**REQUESTS**:
1. In the court opinion excerpt, what was the amount of the bond that Judge King estreated?
2. Return the passage of the court opinion excerpt starting with "II. DISCUSSION" and going on through "on both issues.", copied word for word.

**TEXT SHOWN**:
-- -- --
Other facts proffered by appellants' counsel are that Diaz did not make any large cash withdrawals before the kidnapping, neither did he take any clothes nor his passport. He also had closed his law office and was giving things away, apparently in contemplation of imprisonment. Finally, one week prior to his kidnapping, his law office was burglarized. The only items stolen were files regarding various Colombian clients.

4

Upon Diaz's failure to appear, Judge King estreated the $300,000.00 bond and ordered the United States Marshal to place the secured property in the immediate and exclusive possession of the United States government. On January 8, 1986, he denied appellants' petition for remission of bond forfeiture without holding an evidentiary hearing. However, the government agreed not to sell the property pending this court's decision on appeal.

II. DISCUSSION

5

Appellants raise two issues on appeal. First, they claim that Judge King erred in not granting an evidentiary hearing thereby denying appellants their day in court. In the alternative, they request this court to remit the forfeited bond upon its own initiative. This court feels that appellants must lose on both issues.
-- -- --
**STORED DATA**:

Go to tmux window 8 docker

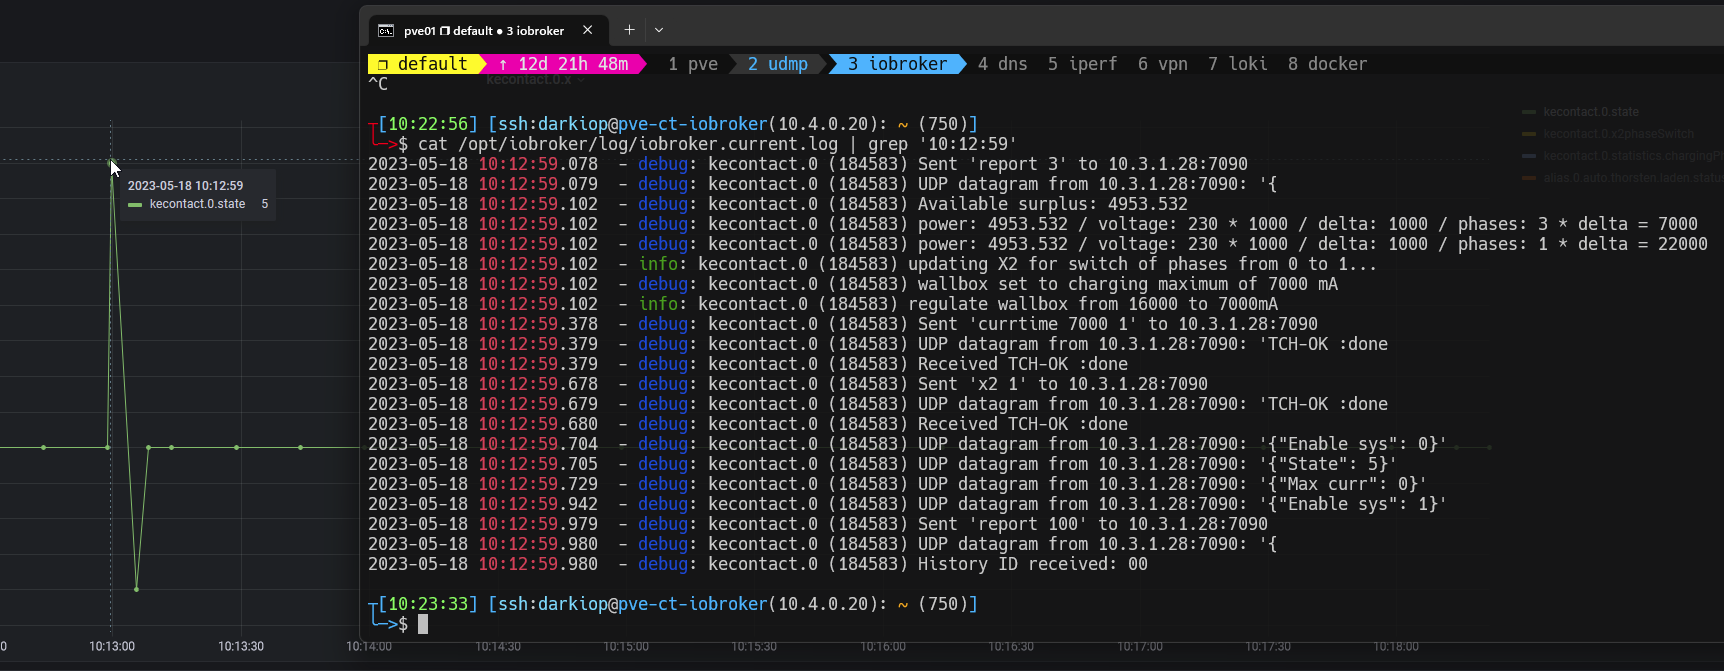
-- -- --
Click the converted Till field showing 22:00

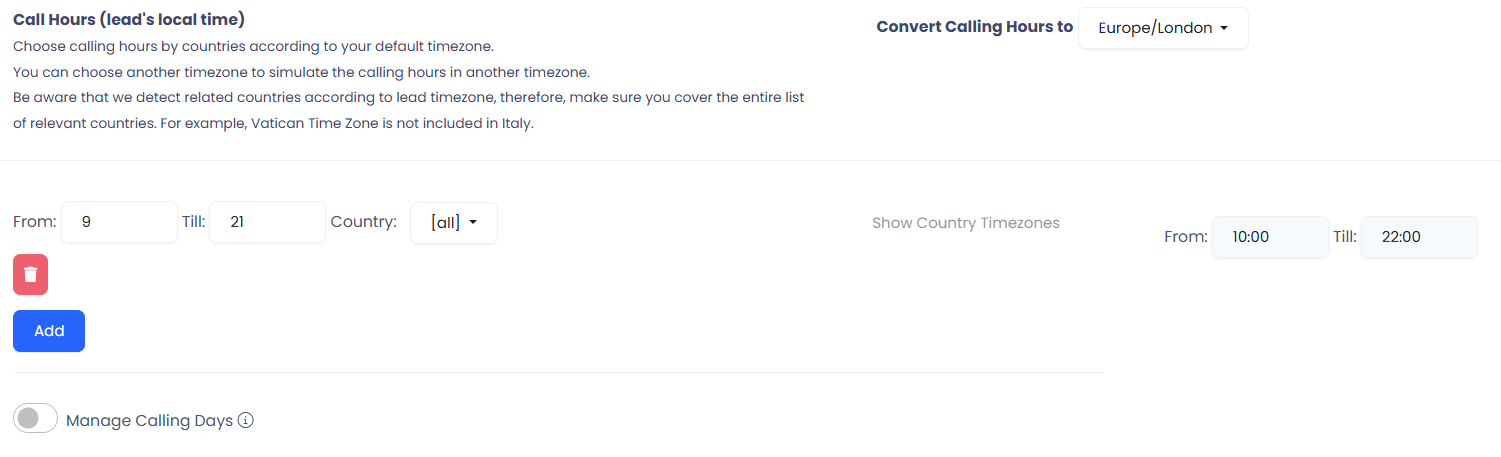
-- -- --
**EXPECTED ANSWERS**:
1. $300,000.00

2.
II. DISCUSSION

5

Appellants raise two issues on appeal. First, they claim that Judge King erred in not granting an evidentiary hearing thereby denying appellants their day in court. In the alternative, they request this court to remit the forfeited bond upon its own initiative. This court feels that appellants must lose on both issues.